● **The task**:
The answer must be the complete listing, copied exactly.

(Beginning of Data records)

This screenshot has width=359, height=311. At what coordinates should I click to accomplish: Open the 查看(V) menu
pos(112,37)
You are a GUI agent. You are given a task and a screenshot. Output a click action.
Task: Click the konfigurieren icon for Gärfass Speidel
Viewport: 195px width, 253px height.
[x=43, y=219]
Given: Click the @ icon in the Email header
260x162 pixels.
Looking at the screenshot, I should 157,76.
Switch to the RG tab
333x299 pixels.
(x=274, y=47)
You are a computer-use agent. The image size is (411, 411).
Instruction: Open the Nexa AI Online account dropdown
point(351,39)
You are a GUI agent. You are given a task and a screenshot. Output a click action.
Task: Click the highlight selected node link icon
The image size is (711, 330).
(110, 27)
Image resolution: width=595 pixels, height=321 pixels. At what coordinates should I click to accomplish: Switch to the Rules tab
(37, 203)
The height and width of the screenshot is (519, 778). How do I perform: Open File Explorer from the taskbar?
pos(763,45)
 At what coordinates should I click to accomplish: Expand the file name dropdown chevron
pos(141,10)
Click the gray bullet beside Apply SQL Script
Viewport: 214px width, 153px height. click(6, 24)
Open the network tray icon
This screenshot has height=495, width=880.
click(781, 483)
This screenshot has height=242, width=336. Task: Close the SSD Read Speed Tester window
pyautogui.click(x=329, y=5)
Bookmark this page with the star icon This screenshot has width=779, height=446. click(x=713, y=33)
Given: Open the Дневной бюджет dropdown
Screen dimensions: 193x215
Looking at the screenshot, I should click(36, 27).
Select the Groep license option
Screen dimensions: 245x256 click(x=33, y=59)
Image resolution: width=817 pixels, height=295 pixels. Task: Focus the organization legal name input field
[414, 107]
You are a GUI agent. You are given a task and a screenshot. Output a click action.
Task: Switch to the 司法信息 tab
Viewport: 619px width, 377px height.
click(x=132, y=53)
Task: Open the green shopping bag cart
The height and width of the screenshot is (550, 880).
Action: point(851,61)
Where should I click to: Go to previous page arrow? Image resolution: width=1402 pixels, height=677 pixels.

(End of Data records)

● **Output of the exercise**:
This screenshot has width=359, height=311. At what coordinates should I click to accomplish: Open the 查看(V) menu
pos(112,37)
You are a GUI agent. You are given a task and a screenshot. Output a click action.
Task: Click the konfigurieren icon for Gärfass Speidel
Viewport: 195px width, 253px height.
[x=43, y=219]
Given: Click the @ icon in the Email header
260x162 pixels.
Looking at the screenshot, I should 157,76.
Switch to the RG tab
333x299 pixels.
(x=274, y=47)
You are a computer-use agent. The image size is (411, 411).
Instruction: Open the Nexa AI Online account dropdown
point(351,39)
You are a GUI agent. You are given a task and a screenshot. Output a click action.
Task: Click the highlight selected node link icon
The image size is (711, 330).
(110, 27)
Image resolution: width=595 pixels, height=321 pixels. At what coordinates should I click to accomplish: Switch to the Rules tab
(37, 203)
The height and width of the screenshot is (519, 778). How do I perform: Open File Explorer from the taskbar?
pos(763,45)
 At what coordinates should I click to accomplish: Expand the file name dropdown chevron
pos(141,10)
Click the gray bullet beside Apply SQL Script
Viewport: 214px width, 153px height. click(6, 24)
Open the network tray icon
This screenshot has height=495, width=880.
click(781, 483)
This screenshot has height=242, width=336. Task: Close the SSD Read Speed Tester window
pyautogui.click(x=329, y=5)
Bookmark this page with the star icon This screenshot has width=779, height=446. click(x=713, y=33)
Given: Open the Дневной бюджет dropdown
Screen dimensions: 193x215
Looking at the screenshot, I should click(36, 27).
Select the Groep license option
Screen dimensions: 245x256 click(x=33, y=59)
Image resolution: width=817 pixels, height=295 pixels. Task: Focus the organization legal name input field
[414, 107]
You are a GUI agent. You are given a task and a screenshot. Output a click action.
Task: Switch to the 司法信息 tab
Viewport: 619px width, 377px height.
click(x=132, y=53)
Task: Open the green shopping bag cart
The height and width of the screenshot is (550, 880).
Action: point(851,61)
Where should I click to: Go to previous page arrow? Image resolution: width=1402 pixels, height=677 pixels.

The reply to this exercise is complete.